Learning to fight the enemies of your site....
Friday, October 05 2007 @ 01:47 AM EDT
Contributed by: aj
You know, I'm a pretty even-tempered guy. But when a bunch of Russian thugs attack my site with their constant barrage of spambots and then ultimately, send out solicitations on the chat panels to our users to send their email addresses in to the spammer so he'll stop spamming you, then that does it for me.
I took some actions that put the offending spammer, along with an entire continent out of reach of the IAmAWitch.Com domains.
While I won't go into the specifics of my own actions with regard to site security, I can state that with enough research and care attending to your logs, you can protect your website with a layered security approach that while not perfect, sure will discourage many a spammer or hacker from attacking your site.
The thing here to realize is that these folks can spend a lot of time learning to overcome your defenses, but if you take appropriate steps and keep up with the latest techniques and countermeasures, yours could be the site that is free of problems and rich in remaining bandwidth.
Here are some best practices to use on your Pagan site when it comes to locking it down and protecting it (in relative order of importance):
- Backup your site and download the back to your PC or removable hard drive/media.
- Use the security tools your provider often will be providing to you as part of your package.
- Learn how your portal software works and customize it to be "non-standard" with user registrations.
- Don't depend on Captcha or other automated systems alone.

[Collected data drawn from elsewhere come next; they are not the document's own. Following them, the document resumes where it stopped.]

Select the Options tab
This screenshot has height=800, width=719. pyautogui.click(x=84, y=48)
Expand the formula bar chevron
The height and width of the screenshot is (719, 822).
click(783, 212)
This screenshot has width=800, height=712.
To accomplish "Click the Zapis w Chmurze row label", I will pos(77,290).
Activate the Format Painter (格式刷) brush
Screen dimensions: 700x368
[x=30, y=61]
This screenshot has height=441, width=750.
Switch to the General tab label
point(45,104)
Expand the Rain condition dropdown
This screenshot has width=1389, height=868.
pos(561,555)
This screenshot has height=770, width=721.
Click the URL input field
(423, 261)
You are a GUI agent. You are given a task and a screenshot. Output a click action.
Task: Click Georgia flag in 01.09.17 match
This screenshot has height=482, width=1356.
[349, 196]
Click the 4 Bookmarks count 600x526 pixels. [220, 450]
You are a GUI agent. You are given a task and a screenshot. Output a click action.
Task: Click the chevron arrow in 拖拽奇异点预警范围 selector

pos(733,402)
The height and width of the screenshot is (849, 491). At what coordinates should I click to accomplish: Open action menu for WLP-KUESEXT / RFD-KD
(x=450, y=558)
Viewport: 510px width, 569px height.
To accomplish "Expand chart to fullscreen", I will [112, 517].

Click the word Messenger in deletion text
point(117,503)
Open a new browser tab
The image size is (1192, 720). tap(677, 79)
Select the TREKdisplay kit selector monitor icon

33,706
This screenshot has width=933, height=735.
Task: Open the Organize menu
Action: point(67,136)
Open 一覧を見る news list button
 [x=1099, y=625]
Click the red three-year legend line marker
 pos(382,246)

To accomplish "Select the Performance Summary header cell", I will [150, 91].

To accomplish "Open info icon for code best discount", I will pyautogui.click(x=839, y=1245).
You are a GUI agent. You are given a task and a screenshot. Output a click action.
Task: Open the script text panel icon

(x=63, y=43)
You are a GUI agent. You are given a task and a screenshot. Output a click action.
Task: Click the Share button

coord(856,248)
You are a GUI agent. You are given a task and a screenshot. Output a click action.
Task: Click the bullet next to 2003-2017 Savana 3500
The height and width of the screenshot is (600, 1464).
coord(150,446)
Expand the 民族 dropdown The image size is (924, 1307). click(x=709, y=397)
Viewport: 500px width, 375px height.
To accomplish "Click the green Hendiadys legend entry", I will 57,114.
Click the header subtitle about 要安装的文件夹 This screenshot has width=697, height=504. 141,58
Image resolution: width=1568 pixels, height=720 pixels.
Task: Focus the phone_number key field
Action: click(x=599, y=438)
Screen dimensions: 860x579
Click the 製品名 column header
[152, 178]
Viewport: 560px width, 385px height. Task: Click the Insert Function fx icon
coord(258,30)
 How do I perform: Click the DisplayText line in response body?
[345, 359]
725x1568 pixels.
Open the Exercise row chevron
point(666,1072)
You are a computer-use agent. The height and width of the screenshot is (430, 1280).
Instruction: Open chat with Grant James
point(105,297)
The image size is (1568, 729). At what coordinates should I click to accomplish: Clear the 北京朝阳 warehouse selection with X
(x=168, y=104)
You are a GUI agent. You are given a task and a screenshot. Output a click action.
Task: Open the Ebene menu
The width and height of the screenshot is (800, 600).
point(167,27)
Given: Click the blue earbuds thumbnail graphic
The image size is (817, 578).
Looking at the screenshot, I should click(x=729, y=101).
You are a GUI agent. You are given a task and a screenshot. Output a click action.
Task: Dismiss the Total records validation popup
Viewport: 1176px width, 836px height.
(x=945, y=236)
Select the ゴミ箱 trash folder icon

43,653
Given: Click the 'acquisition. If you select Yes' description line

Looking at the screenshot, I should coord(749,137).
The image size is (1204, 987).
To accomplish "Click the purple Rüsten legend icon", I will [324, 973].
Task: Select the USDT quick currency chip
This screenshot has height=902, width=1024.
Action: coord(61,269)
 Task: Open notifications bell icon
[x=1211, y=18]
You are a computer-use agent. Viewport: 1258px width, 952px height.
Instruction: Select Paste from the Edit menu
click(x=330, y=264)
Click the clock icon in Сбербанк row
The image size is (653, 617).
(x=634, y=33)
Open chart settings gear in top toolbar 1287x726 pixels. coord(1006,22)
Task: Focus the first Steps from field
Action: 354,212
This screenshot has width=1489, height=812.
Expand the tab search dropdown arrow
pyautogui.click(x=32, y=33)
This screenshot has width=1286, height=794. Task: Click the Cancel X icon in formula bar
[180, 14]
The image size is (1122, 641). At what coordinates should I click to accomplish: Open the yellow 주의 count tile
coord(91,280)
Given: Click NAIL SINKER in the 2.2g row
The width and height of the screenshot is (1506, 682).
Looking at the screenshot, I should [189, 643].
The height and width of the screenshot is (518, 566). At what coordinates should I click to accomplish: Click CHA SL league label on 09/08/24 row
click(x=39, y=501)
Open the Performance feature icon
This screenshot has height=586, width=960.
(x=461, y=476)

Queue up new user requests and make your prospective users answer questions that force them to interact with you.
- If using PHP for your site software, use Bad-Behavior to stop the bulk of spambots from hitting your site.
- If form spammers are trying to hit your back-end code, then lock it down with security checks to see where the referrer is coming from and only allow your own domain to submit forms to the back-end handler.
- Use client-side JavaScript to validate forms and do rudimentary security before the submission ever takes place.
- Add software to scan for SQL injection attacks in the appropriate places of your site architecture.
- Keep your site updated with security patches and regularly scan your site logs for trends.
- Use your .htaccess file to block the worst offenders and set rules that scan for harmful strings or combinations of strings.
- Don't waste time responding to attackers provocations via email. Instead, learn what they have to teach you and then defeat them quietly and without fanfare.
- Decide who your audience is and use geo-IP software and custom techniques to block entire portions of the IPV4 address space. If the hacker (or a country known for hacking activity) cannot reach the site, they cannot hack it.
- Finally, install listings of bad email addresses for the spammer's systems to find. You can also install honey pots to track and participate with other site owners in large groups to fight back and wrest control of your bandwidth and security back to your side of the fence.
This takes work. If you aren't sure how to do some of this, then find someone who can set up the more important elements and then take the time to learn what it takes to really secure your site. You'll be the better for it! Feel free to comment!